WHAT THE TASK REQUIRES
From the line that contains "Viewport: 800px width, 482px height." to the last line of the data below, transcribe every line exactly. Do not include the pictures.

SUPPLIED DATA
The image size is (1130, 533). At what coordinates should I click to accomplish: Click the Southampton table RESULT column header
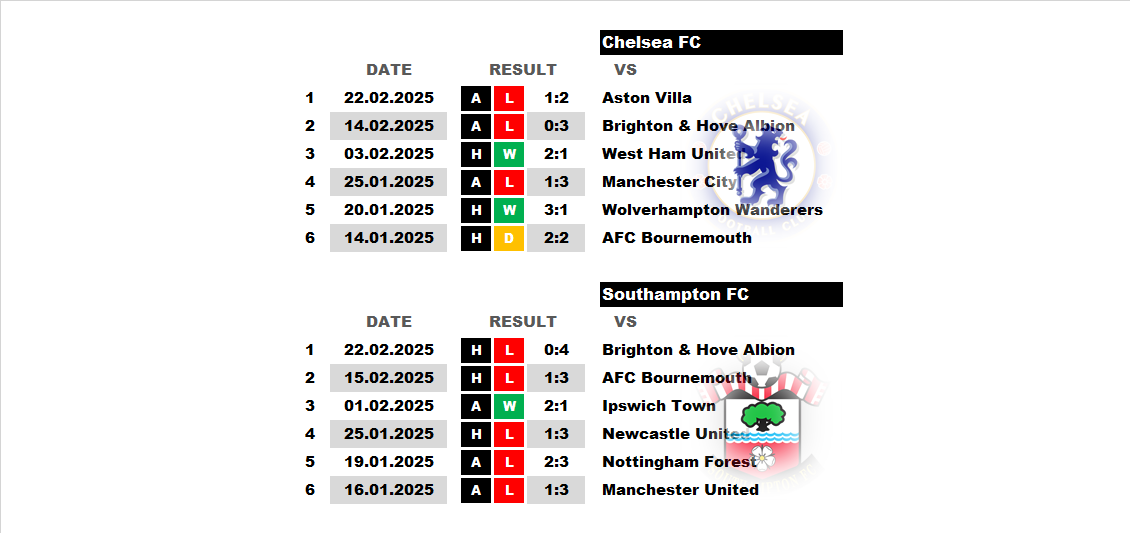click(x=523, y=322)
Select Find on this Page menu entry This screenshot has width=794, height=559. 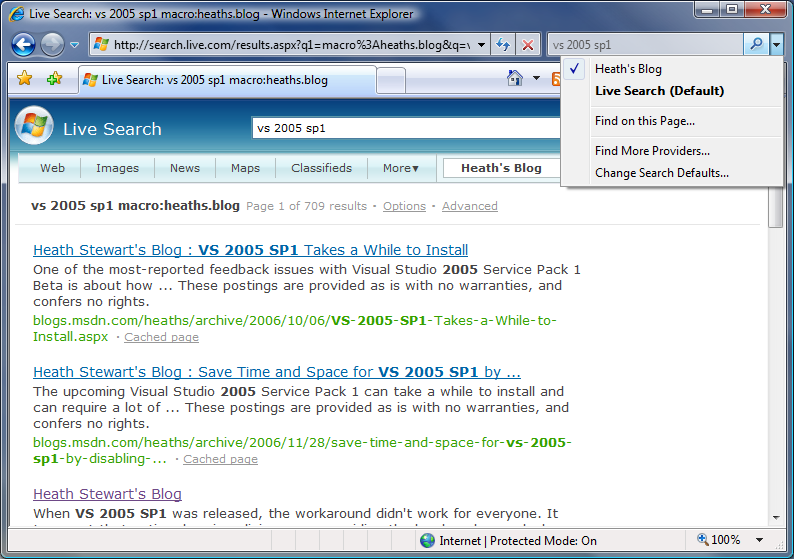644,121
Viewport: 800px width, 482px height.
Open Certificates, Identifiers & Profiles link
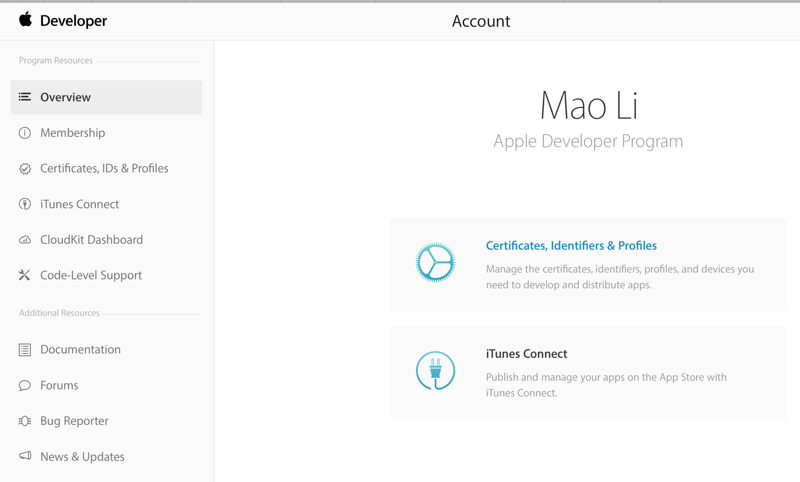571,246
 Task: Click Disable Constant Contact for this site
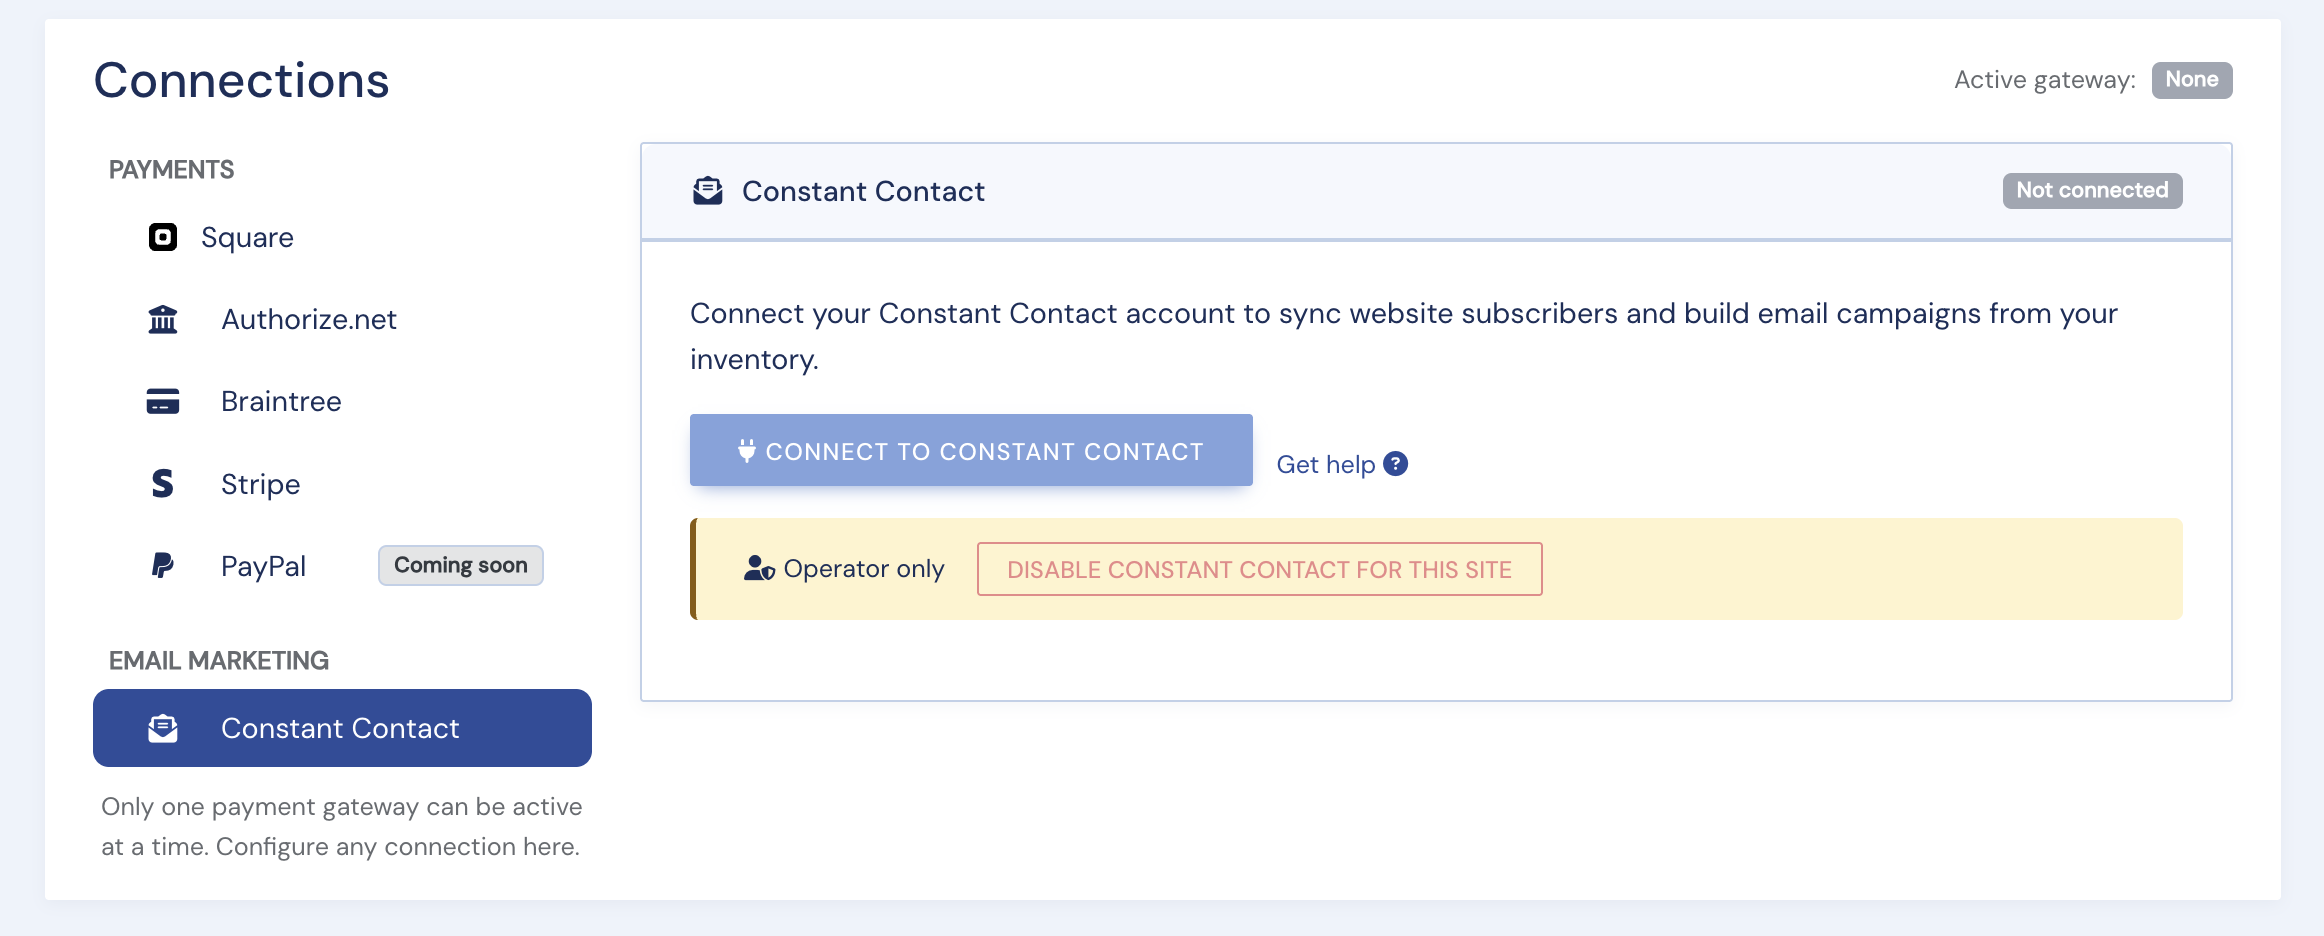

SOLUTION
Viewport: 800px width, 482px height.
Open Certificates, Identifiers & Profiles link
571,246
 Task: Click Disable Constant Contact for this site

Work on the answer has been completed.